ASA status was also particularly important for predicting LOS more than 14 days of risk. Consistent with previous literature, ASA-status more than 3 is an independent risk factor for prolonged LOS and increased postoperative complications23,24.The predicted risk score of bilateral total knee arthroplasty is higher than that of unilateral TKA, probably because bilateral patients suffer more blood loss, more severe hypotension, and more cardiac, respiratory, and neurological complications than unilateral patients25,26. In this study, it was suggested that patients undergoing knee revision were also predictors of LOS more than 14 days of risk, and that revision arthroplasty was associated with longer hospital stays and higher rates of complications and mortality, similar to results confirmed in previous studies27,28.
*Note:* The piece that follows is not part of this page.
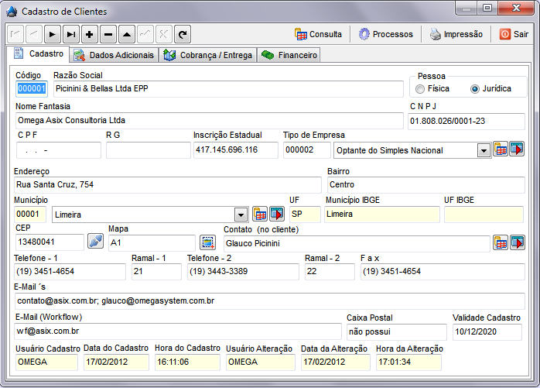This screenshot has height=388, width=540.
Task: Select the Jurídica radio button
Action: pyautogui.click(x=475, y=89)
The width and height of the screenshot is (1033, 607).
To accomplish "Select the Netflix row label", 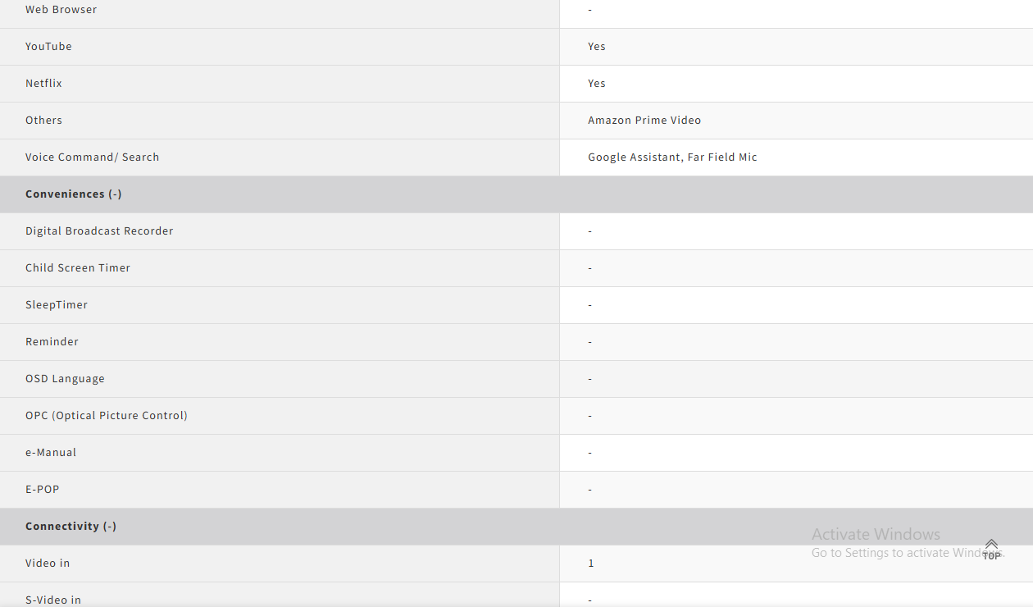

The type of anesthesia also played an important role in predicting the risk of LOS more than 14 days. In both primary and revised TKA patients, general anesthesia was associated with an increased risk of postoperative complications, such as thromboembolism and surgical incision infection, as well as increased the LOS, blood transfusion rates, postoperative opioid consumption, and surgical time, compared with epidural or spinal anesthesia29-33.In addition, age and operation duration were independent predictors of LOS more than 14 days risk, similar to previous finding23,34.Limitations of this study include: as the included cases excluded patients with GA combined with RA and other anesthesia methods, the results of this study cannot be used to predict the risk of this population.
There are still some limitations in our study. Firstly, this study is a retrospective study, using clinical data from a single center. Therefore, there may be differences in treatment strategies, race, and so on. Second, because of differences in healthcare Settings and practices, predictive models developed in one country are unlikely to be directly applicable in another country, requiring external validation and updating of the predictive performance of models in other new patient. Finally, there may be some influencing factors not included in this paper, including patient income, medical expenses, medical insurance, hospital location, etc. Potential factors not included may also have some influence on the results.